Datasets | p-value | |
---|---|---|
T2D | NBS | 0.00116 |
T2D | 58C | 0.00778 |
T1D | NBS | 0.00050 |
T1D | 58C | 0.00418 |
T2D | T1D | 0.41520 |
NBS | 58C | 0.25004 |
Each dataset contains genotype data for 659 SNPs in 1,400 subjects. Each subject received a score based on his/her genotypes, and the numbers in the third column indicate the significance of the difference of the average score for subjects in the two compared groups. Numbers in bold represent differences that are significant at the 0.01 level.
Note that the purpose of this experiment was to test whether the system would be able to reproduce an already known result, starting from a hypothesis (deduction step). We have not yet validated the overall induction / deduction mechanism, but we assume that its errors (false positives, false negatives) will be determined by the properties and performance of the algorithm applied in each separate step (for example, relying on association study p-values in the induction phase). To “globally” assess the performance of our system we would need to perform a study involving real users (data analysts / biologists / physicians), something that is outside the scope of this paper.
6. Discussion and conclusions
In this paper we have shown how the ST-Model, an epistemological model of the knowledge discovery process, can be used to formally describe the reasoning processes performed by researchers in the context of high throughput molecular research in general, and of GWAS in particular. Our main claims are that the ST-Model is able to describe the reasoning processes underlying current practice in large-scale molecular medicine studies, and that this model is amenable to be turned into a general computational architecture for decision support in translational bioinformatics.
The first claim is supported by the observation that creative abduction, as reported by Magnani [21] and Peirce [24], is the fundamental step in the inference to the best explanation. In this approach, the hypothesis space is dynamically created, starting from a phenotype of interest, and progressively refined on the basis of the available knowledge, through a series of deduction/induction cycles, possibly at different abstraction levels, and/or through additional experiments.
The second claim directly addresses the usefulness of the ST-Model for translational bioinformatics. The availability of large-scale datasets generated by high-throughput methods and of easily accessible repositories of background knowledge makes it now possible to combine the advantages of hypothesis-free research with those of hypothesis-driven research. We believe that a clear, formal definition of the conceptual steps that compose the discovery process can greatly benefit the design of computational systems supporting high-throughput research, thus moving beyond the typical “pipeline” model in which successive analysis steps are concatenated in a fixed, uni-directional sequence. A system based on the ST-Model explicitly distinguishes the hypothesis definition, hypothesis ranking, and hypothesis validation phases, and organizes them in a cyclical exploratory process. Moreover, access to the literature, to databases and to knowledge bases can be made “intentional”, i.e. the activity can be recorded as part of the intention of the user to find a particular type of evidence which may confirm or rule out a hypothesis.

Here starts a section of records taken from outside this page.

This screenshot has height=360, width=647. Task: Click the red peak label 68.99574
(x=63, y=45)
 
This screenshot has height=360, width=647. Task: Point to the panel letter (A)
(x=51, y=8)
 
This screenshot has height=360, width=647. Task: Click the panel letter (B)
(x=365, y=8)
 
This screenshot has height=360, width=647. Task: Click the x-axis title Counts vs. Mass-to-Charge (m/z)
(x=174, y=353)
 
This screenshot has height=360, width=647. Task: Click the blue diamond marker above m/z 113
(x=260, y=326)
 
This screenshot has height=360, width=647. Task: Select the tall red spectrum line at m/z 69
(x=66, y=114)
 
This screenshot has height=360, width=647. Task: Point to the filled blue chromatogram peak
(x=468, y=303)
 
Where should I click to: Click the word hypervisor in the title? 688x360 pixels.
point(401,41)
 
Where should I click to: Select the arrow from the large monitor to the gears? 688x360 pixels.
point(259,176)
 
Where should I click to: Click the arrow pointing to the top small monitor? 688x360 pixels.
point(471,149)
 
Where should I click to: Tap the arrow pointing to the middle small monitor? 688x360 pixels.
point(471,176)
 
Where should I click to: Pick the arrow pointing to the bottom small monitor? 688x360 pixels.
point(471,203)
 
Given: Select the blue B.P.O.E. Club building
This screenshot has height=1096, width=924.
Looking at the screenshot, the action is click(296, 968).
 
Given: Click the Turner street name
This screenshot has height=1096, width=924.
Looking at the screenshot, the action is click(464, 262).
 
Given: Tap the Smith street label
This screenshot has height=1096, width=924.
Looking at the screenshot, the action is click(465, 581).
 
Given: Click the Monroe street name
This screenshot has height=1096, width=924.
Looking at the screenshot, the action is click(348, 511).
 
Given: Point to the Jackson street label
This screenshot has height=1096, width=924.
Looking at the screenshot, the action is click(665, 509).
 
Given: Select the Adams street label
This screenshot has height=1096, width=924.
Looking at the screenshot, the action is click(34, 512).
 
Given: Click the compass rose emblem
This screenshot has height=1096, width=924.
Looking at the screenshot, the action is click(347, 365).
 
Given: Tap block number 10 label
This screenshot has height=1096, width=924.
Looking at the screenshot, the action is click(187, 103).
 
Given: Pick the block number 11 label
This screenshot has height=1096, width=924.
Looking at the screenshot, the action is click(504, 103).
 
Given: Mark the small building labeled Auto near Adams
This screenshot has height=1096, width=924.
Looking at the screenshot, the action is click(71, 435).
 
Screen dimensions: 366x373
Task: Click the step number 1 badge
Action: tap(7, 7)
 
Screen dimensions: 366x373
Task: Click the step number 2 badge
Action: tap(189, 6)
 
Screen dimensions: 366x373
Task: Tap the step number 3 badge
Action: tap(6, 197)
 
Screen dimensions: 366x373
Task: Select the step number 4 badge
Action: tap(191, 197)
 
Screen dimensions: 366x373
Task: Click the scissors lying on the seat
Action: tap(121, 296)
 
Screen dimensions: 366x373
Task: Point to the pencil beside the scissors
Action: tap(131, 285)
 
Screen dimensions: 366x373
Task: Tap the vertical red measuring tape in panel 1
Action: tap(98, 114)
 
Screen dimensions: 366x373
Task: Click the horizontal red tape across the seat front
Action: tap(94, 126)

We therefore believe that the ST-Model can be used as a well-founded framework to design Knowledge-Based Decision Support Systems,able to perform complete reasoning cycles, going through the abstraction, abduction, ranking, deduction, and induction steps as necessary, and keeping track of the inferences performed and of the intermediate hypotheses generated. Our experience shows that it is feasible and practical to build computational systems, such as the one we are developing, based on the ST-Model. However, it is important to remark that, although the ST-Model is an effective approach for descriptive and computational purposes, it is not necessarily the best possible choice for all different applications. Its purpose is to provide a general schema that fits the most common patterns of scientific discovery, but we recognize that there will always be cases that are not appropriately captured by this model.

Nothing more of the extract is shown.